Behavioral and physical health integration has been a hot topic for the last few years.
Even the Centers for Medicare and Medicaid Services (CMS) have focused its efforts on the space, announcing a new cost control initiative called the States Advancing All-Payer Health Equity Approaches and Development Model (AHEAD Model), which focuses on enhancing care coordination.
In February, CMS announced The Innovation in Behavioral Health (IBH) Model, which is focused on connecting adults with mental health or substance use disorders to physical, behavioral and social care supports.
Many provider organizations are hammering out exactly how to integrate these services. Still, some, such as home health care provider Innovive, have been doing integration for years. Massachusetts-based Innovive Health provides home health to individuals with serious mental illness (SMI). The company’s goal is to keep high-acuity and high-risk patients at home and out of the hospital.
Behavioral Health Business sat down with Innovive CEO Joe McDonough to discuss the future of integration and the lessons learned along the way in the latest Perspectives podcast.
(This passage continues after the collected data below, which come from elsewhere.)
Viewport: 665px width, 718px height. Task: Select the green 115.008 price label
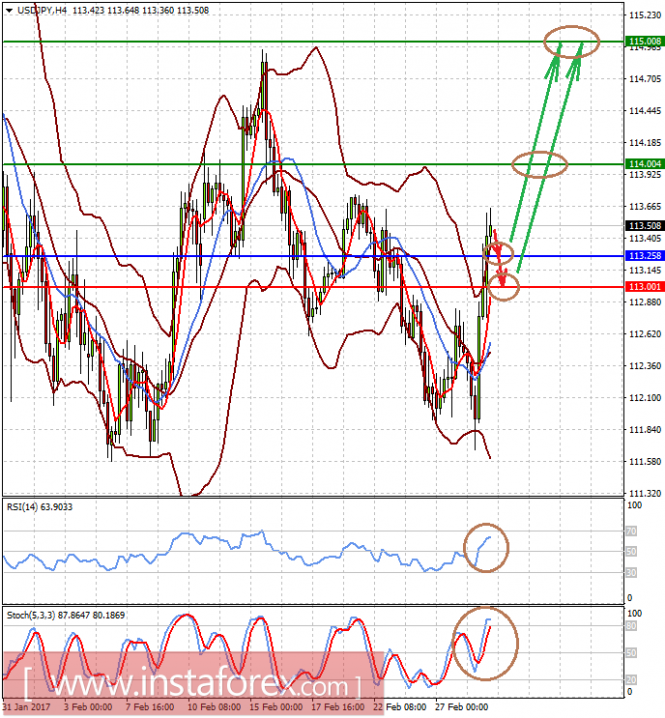point(645,41)
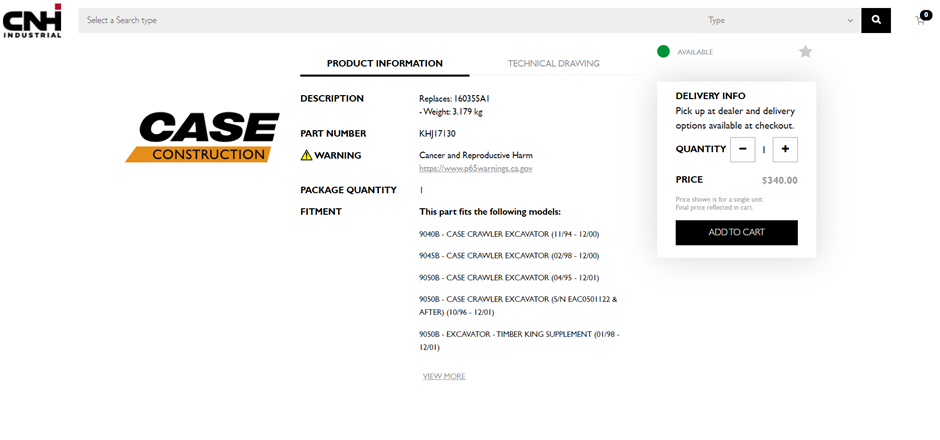This screenshot has height=440, width=940.
Task: Open the 9040B Case Crawler Excavator model
Action: 508,234

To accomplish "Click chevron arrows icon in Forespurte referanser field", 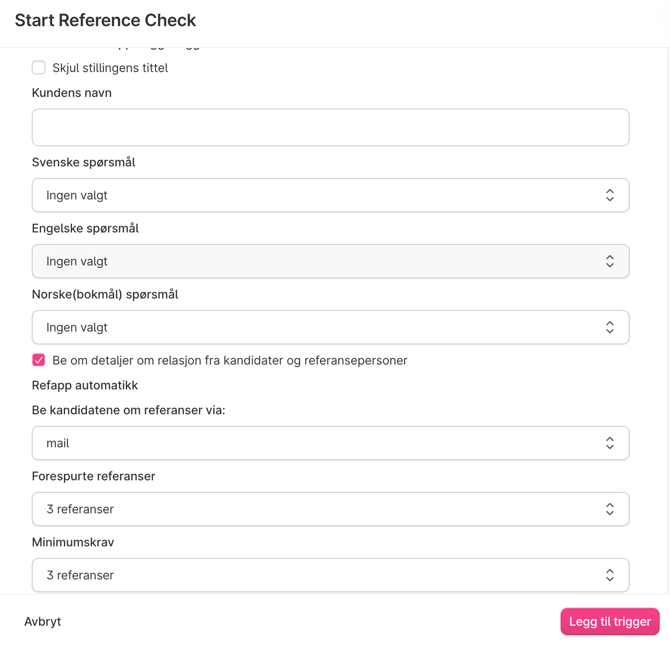I will tap(610, 509).
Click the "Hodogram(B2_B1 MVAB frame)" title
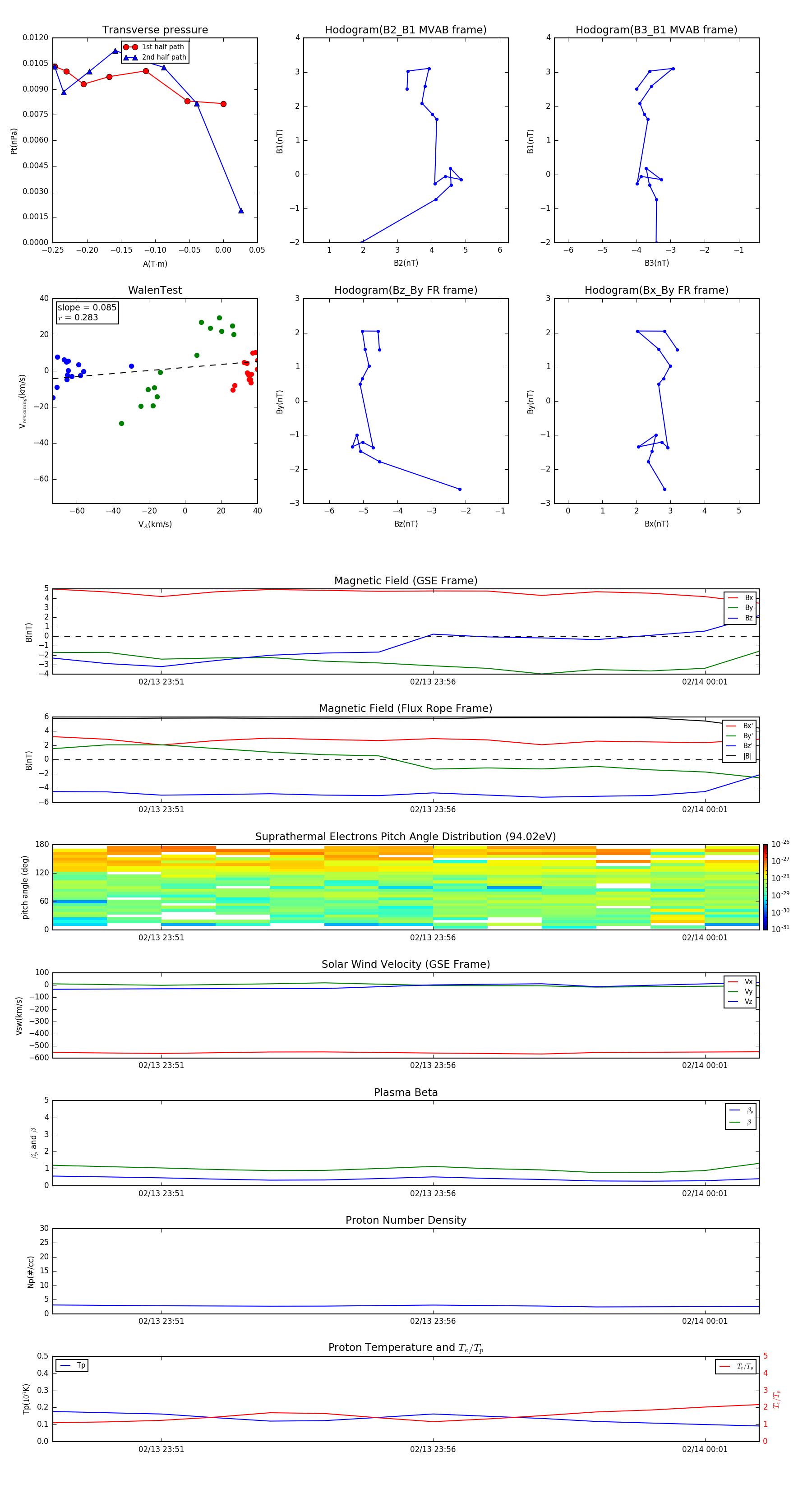 pyautogui.click(x=405, y=30)
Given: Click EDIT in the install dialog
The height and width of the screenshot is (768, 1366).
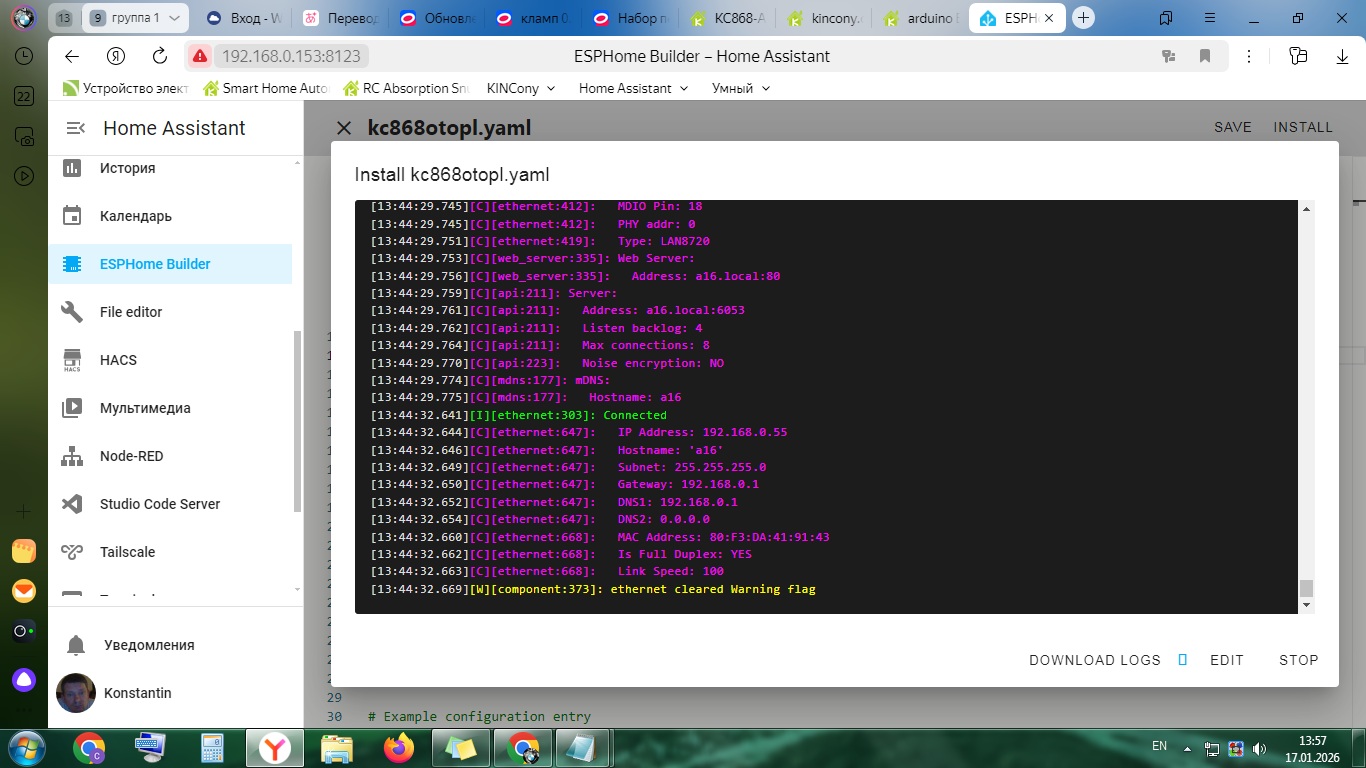Looking at the screenshot, I should 1226,660.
Highlights from the conversation are below, edited for length and clarity. Subscribe to BHB Perspectives to be notified when new episodes are released.
BHB: The federal government is pushing for the integration of physical and behavioral health care. How do you foresee those changes shaping the future of healthcare?
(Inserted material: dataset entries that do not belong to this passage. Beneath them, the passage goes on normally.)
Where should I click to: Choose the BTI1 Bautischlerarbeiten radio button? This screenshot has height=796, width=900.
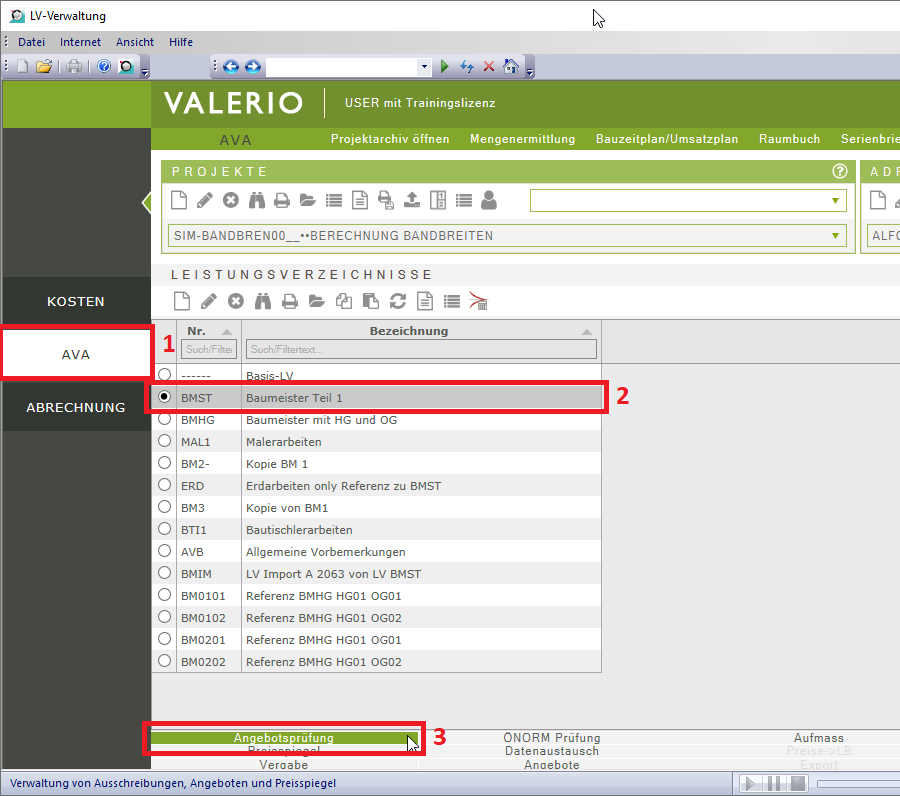pyautogui.click(x=165, y=529)
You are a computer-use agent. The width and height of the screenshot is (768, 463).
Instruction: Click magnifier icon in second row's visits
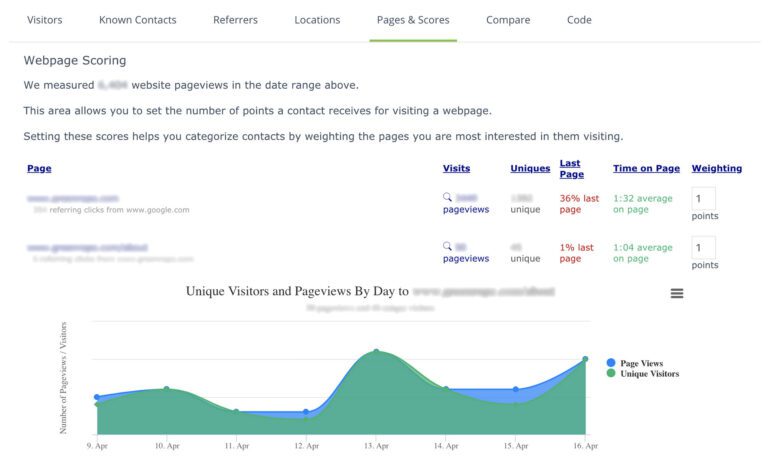tap(448, 246)

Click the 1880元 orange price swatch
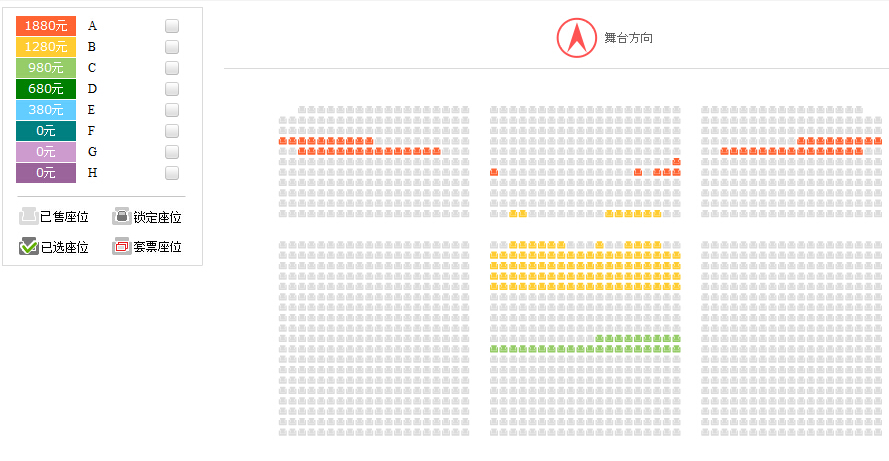[46, 26]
McDonough: It’s been a long time coming. I’m very grateful that the federal government and its policymakers are looking at our types of patients from a whole-patient perspective. This pilot model, the Innovation in Behavioral Health Model that the federal government is proposing, is a wonderful step in the right direction.
One of the central tenets of this model is that they’re looking at combining a patient’s behavioral health issues, medical issues, really looking at the whole-person– and treating them as such. Oftentimes, these patients could be diagnosed with schizophrenia, but they also may have a concurrent diagnosis of diabetes.
Right now, the care environment for these patients is incredibly fragmented. Often, the psychiatrist and the primary care physician do not talk. So, I think this is a really welcomed step in the right direction from the federal government.
What do you see in terms of the difference in outcomes when integrated care is happening, especially in that serious mental illness population?
One of the things that everyone, I believe, needs to focus on for this population is the community, and really looking at these patients in the lowest-cost care environment where they live. Traditionally, there’s been so much focus spent on the hospital as sort of the starting point for these patients.
We look at the hospital as the failure point. The best way to take care of these patients is in the community and in their own homes.
The fact that the federal government is really focusing on that is a wonderful step in the right direction, because hospitalizations are so costly.
In Massachusetts, for instance, the average hospitalization time for these types of patients is 11.3 days, which costs the state over $38,000 for each hospitalization. It’s not uncommon for these patients when they’re not being treated by any community services, such as home health care, which is what I provide, for them to have 10 to 12 hospitalizations per year, which is a tremendous cost on state Medicaid systems.
Innovive has really been one of the pioneers of this physical and behavioral health integration. What are some of the lessons learned from doing this model for some time?
I think the lessons learned is that you can really get good outcomes by really defragmenting the system.
Just getting all of the stakeholders on the same page is important. For instance, what we do when we admit patients is we communicate with the psychiatrists and will communicate with any kind of specialists that are working with the patients, as well as their primary care physician. And oftentimes patients could have case managers with the Department of Mental Health, or they could have case managers with an ACO that they’re working with.
Getting everyone to work together creates the most optimal outcomes.